I guess my broader thought was that PyPi is a more reliable free offering than NPM because it's not focused on a 'premium' version for the biggest users. But that's different than AWS - presumably they're sponsoring it in a broader "making development accessible is good for AWS" sense.

Honest question, is it that much better in other communities? In particular, it's there anything inherent to npm that's problematic or is it just that a huge community with a Unix mindset (small packages that does one thing well) is problematic?
Lack of a large enough standard library is a big differenciating factor, as it makes you very dependent on third party libraries.

Even if you avoid it by creating your own utils, chances are that the creators of the large packages you use (like a database manager or a rest framework) will depend directly or indirectly of those third party tools.

No other package manager is run by a VC backed startup. That's inherently problematic and means the registry is in the hands of a company that could be killed off or sold at any moment because it needs to make massive profits (without having any way to truly make a profit in the first place) to continue to exist.
It was a problem in otherwise very successful perl's CPAN. I don't recall any "dramas", but because of a huge number of dependencies installing Catalyst had a low change of going right the first time. But! Because of the test everything culture and CPAN testers effort broken modules were very rare. So after you managed to set up your system and had a long walk while tests would run it was guaranteed to work. More or less.
Any community dependent on a particular repo is at risk. I'd argue that RubyGems is just as risky as NPM, for example.

The problem is that there's no good fix or alternative, it's hard to avoid a single point of failure.

There is actually a lot of discussion about this. There is also a lot of work going into different approaches to solve this.

For example Frea. It's a conservative approach for incrementally federating the package registry and you can start using it today. It's ready for all your traffic.
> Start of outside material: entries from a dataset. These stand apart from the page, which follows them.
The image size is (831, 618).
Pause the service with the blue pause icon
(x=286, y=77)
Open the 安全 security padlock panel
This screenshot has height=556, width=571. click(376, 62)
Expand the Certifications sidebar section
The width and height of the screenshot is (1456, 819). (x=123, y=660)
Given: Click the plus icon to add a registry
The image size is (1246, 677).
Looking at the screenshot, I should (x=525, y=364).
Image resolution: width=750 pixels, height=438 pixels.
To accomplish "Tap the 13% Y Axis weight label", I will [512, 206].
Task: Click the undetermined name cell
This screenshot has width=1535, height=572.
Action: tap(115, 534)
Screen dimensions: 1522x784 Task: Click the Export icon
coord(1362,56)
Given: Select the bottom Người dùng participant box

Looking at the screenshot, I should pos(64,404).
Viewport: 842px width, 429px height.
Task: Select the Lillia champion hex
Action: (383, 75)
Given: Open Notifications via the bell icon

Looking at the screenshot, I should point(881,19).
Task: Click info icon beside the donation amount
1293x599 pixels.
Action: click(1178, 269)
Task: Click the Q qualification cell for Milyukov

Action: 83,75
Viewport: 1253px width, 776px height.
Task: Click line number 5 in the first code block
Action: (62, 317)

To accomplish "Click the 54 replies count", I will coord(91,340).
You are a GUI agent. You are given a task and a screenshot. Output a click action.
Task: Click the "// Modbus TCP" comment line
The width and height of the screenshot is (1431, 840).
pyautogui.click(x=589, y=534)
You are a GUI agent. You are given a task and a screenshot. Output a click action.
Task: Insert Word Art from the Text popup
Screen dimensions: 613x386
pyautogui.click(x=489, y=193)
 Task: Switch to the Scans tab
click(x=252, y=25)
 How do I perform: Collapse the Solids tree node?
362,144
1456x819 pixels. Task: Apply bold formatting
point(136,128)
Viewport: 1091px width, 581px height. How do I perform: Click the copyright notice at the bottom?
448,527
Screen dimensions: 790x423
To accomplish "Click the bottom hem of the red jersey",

website: https://freajs.com

how it works: https://docs.google.com/presentation/d/16pxrYfpxxKRzhpMM0zZV...

Why was this downvoted?
People care. Developers have limited registry options due to lock-in. Creating effective security processes across a massive ecosystem of open source developers is a difficult problem. Registries can't easily create security practices that fit into a heterogenous pool of oss governance and development models. Especially when implementing more rigorous security has the potential to diminish their network effects and developer productivity. Curious to see how npm, GitHub Package Manager, and others address these issues.